How to complete this task
Starting at the line that contains "Image resolution: width=520", write out every line to the end of the records below exactly, and leave out the pictures.
------------------------------------------------
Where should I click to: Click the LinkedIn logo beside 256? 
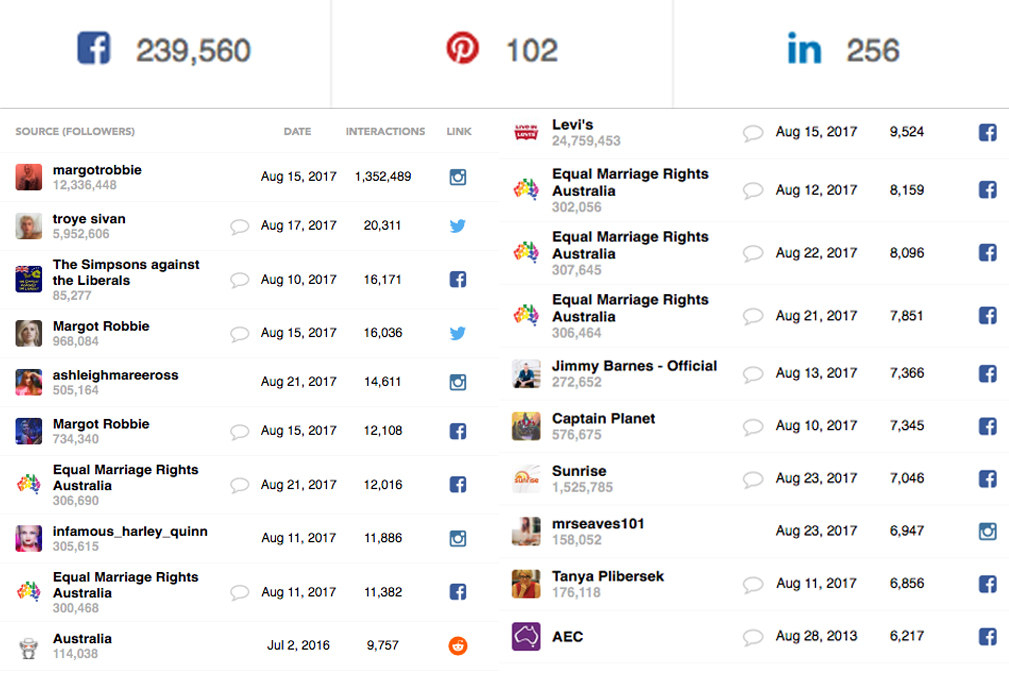pos(804,48)
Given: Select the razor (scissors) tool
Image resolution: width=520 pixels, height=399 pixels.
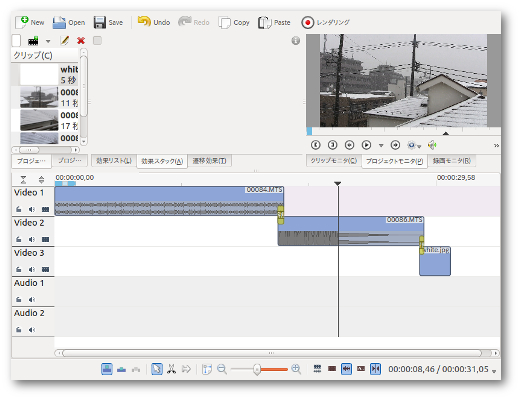Looking at the screenshot, I should pyautogui.click(x=171, y=369).
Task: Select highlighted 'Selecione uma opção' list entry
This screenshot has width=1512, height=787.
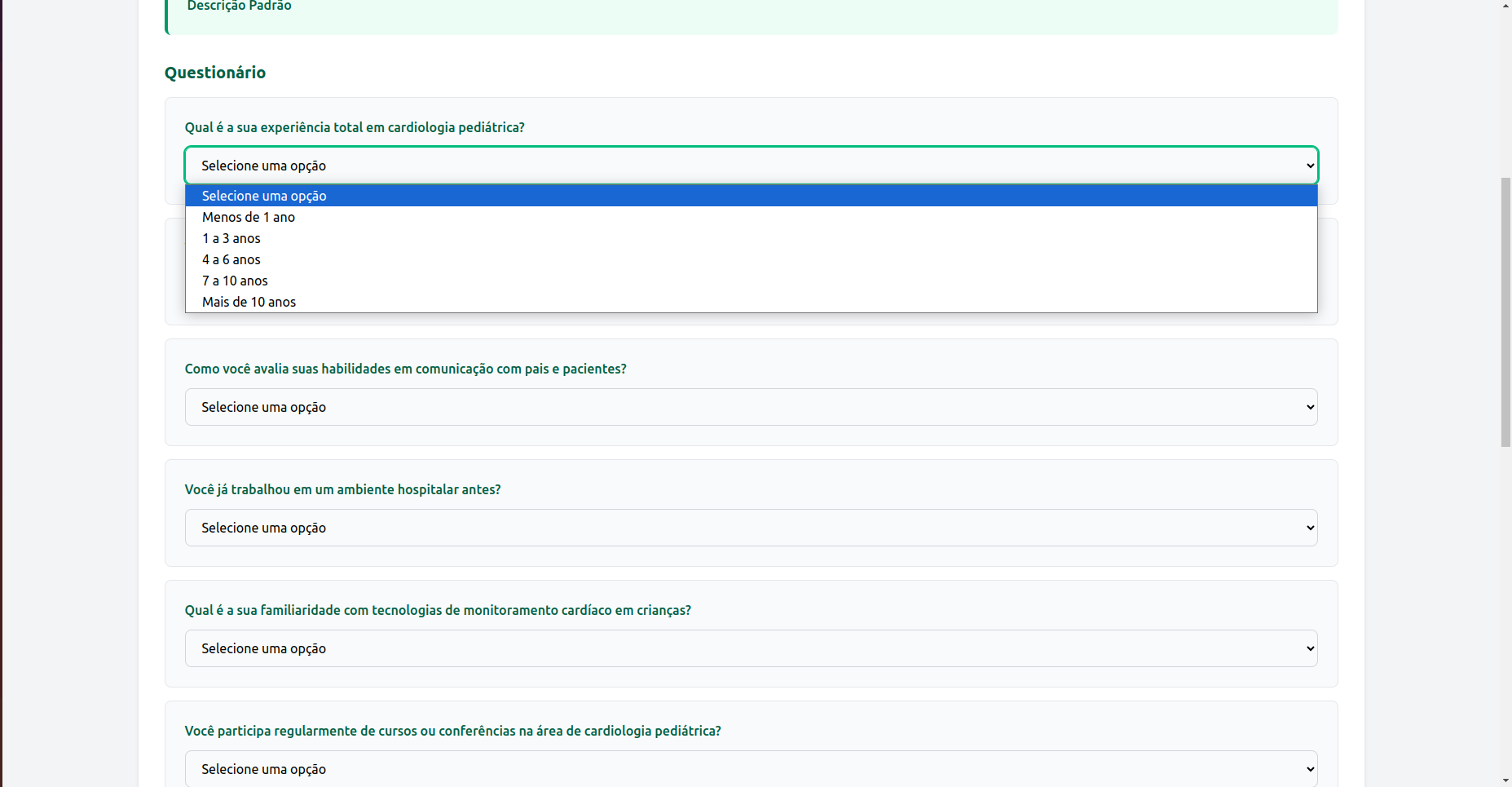Action: tap(264, 196)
------------------------------------------------
Task output
Image resolution: width=520 pixels, height=399 pixels.
Looking at the screenshot, I should pyautogui.click(x=171, y=369).
Task: Select highlighted 'Selecione uma opção' list entry
This screenshot has width=1512, height=787.
Action: tap(264, 196)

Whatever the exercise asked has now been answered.